Good Question: Why So Many Geese In Minn.?

By Jason DeRusha, WCCO-TV

MINNEAPOLIS (WCCO) — There is something beautiful about a Canada goose, swimming majestically in one of Minnesota’s lakes. But there is something less-than-beautiful about the deposits those geese leave all over our bike paths and walking trails. So why are there so many geese in Minnesota?

“The things we do to modify our habitat for our enjoyment benefit the geese as well,” said Bryan Lueth, DNR Wildlife supervisor at the Carlos Avery Wildlife Preserve in Forest Lake.

He says things have changed over the past 50 years.

“Canada geese were protected from hunting, with the hopes, the population would establish — and one day we’d have a population of a thousand,” Lueth said. “They even published how-to guides to raise and restore Canada geese.”

Clearly, we have far more than 1,000 today.

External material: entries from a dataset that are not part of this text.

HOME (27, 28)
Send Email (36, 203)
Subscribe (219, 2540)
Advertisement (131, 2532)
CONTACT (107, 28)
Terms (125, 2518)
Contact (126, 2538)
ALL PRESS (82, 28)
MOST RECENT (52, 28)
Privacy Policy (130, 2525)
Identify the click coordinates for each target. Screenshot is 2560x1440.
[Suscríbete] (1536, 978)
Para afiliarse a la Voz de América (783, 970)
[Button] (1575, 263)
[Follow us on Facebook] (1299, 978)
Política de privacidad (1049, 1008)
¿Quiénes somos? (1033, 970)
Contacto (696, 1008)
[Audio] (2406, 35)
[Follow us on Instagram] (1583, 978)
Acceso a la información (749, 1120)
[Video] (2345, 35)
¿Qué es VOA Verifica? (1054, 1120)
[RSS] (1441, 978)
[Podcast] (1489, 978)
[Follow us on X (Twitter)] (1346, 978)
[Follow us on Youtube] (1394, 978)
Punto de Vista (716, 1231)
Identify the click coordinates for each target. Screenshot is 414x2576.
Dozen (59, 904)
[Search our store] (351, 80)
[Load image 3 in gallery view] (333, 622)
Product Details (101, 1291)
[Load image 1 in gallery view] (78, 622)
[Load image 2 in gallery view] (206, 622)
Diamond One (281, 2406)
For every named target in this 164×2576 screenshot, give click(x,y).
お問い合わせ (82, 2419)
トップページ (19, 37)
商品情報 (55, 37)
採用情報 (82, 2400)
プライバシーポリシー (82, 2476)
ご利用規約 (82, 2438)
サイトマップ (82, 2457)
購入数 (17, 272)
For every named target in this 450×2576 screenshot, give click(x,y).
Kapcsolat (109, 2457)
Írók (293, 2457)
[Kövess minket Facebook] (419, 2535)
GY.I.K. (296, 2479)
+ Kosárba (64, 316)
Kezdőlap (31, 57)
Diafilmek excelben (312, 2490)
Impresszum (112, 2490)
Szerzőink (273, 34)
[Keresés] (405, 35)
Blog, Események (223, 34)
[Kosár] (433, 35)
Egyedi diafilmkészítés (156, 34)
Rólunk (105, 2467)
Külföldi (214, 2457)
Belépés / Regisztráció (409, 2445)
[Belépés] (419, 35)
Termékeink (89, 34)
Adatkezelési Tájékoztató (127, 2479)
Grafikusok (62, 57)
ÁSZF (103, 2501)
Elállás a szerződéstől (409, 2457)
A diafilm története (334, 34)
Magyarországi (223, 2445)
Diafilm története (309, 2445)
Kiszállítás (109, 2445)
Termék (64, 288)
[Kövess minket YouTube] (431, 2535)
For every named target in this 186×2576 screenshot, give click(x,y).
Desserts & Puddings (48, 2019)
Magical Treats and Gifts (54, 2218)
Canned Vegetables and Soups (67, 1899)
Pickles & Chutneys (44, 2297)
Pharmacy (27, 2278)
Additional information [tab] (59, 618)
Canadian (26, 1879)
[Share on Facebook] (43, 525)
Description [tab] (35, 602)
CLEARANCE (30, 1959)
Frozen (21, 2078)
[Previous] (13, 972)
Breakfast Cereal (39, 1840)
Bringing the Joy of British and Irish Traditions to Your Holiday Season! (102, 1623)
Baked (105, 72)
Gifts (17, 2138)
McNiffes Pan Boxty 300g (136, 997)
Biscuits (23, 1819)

According to the Minnesota Department of Natural Resources, there are more than 300,000 Canada geese in Minnesota — 25,000 are estimated to live in the Twin Cities.

“I think it’s a combination of three things,” Lueth said.

First: there was an intentional effort by the DNR and hunters to reintroduce the nearly extinct Giant Canada Goose.

“They were raised and released on purpose to restore the bird to its original habitat,” he said. “A pretty significant effort by state wildlife agencies and sportsmen.”

Second: the Minnesota habitat is ideal — lots of lakes and lots of manicured lawns.

“The two most important ingredients for geese: open water for escape and grass to graze on,” Leuth said.

Geese run to open water from the grass when a predator like a coyote or a dog threatens. When wildlife specialists reintroduced the goose, they didn’t anticipate how well the goose would adapt to an urban environment, Leuth said.

The third factor: geese live longer than many wild birds, up to 10 years. And geese reproduce throughout their entire life. So according to the DNR, a lake with three pairs of geese can become 300 geese by the end of 10 years.

“They survive and their young survive longer, so there are more broods and more young produced,” he said.

Minnesota does have a Canada goose hunting season, but you can’t hunt in many cities. So some communities have tried rounding up the geese, to get them out of parks.

Letting a lakeshore lawn go native helps too, because that isn’t easy for the geese to eat.

No doubt there is beauty in the geese.

“It’s tricky finding that balance where we have enough to enjoy but not too many where they’re interfering with our enjoyment of our parks,” Lueth said.

More from Jason DeRusha


  • In up to my neck in . . .

    I ‘m really tired of Canadian goose doo doo.

  • greg mizer

    there was a mallard duck shot in calif that was banded it was 22 yrs old. the cities should let person hunt the geese or have dogs to chase the geese away.

    • Charlie

      Yeah, do you believe that?

      Someone must have switched bands on it…. = good trick.

      Easy to do, as we raised and banded ducks for years.

  • Sam I Am

    There are more then what this is reporting. No way is there just 25000.

  • Greg Laden

    I’m told they don’t taste good, Is this true?

  • Sharon

    I am an animal lover, but hate geese. Last week one acutally flew up and tried
    to attach me while i was biking. It seems the geese have more rights than
    people who want to enjoy our parks and bike trails.

    • Chuck

      They should legalize fireworks so we can use bottle rockets on the honkers.

  • kevin

    Sharon, geese are like people . They know when some doesn’t like them. That’s why there on the lookout for people in camo.

  • TS

    I’m tired of being hissed at and chased by geese! Especially when they are just standing right on the asphalt walking trail. I either have to walk off the path and WAY around them or I get hissed and chased. And if they happen to have their babies nearby, I’m toast. I don’t even like going for walks anymore.

    Please get them under control!!

    • Johnny Rain Cloud


      I feel so bad that you had to walk 10 more feet on your walk to avoid a goose. I hope when people see you avoiding goose doo doo that they will lay down their coats so you don’t step in it. I know there are geese everywhere, but I would rather be hissed at by a goose then chased after by a criminal on my walking path. Honestly, I think misquitoes are everywhere and like geese you have no control over it so Get Over It!

      • TS

        Did you really just compare a goose to a criminal? That’s funny.

  • Sgt

    I think the geese & the deer are adapting, there living were there not going to be hunted,

    • K.

      Not only that, but people keep feeding them. These geese use to migrate but they don’t anymore because they have a year-round food souce. My husband calls them “sky carp.”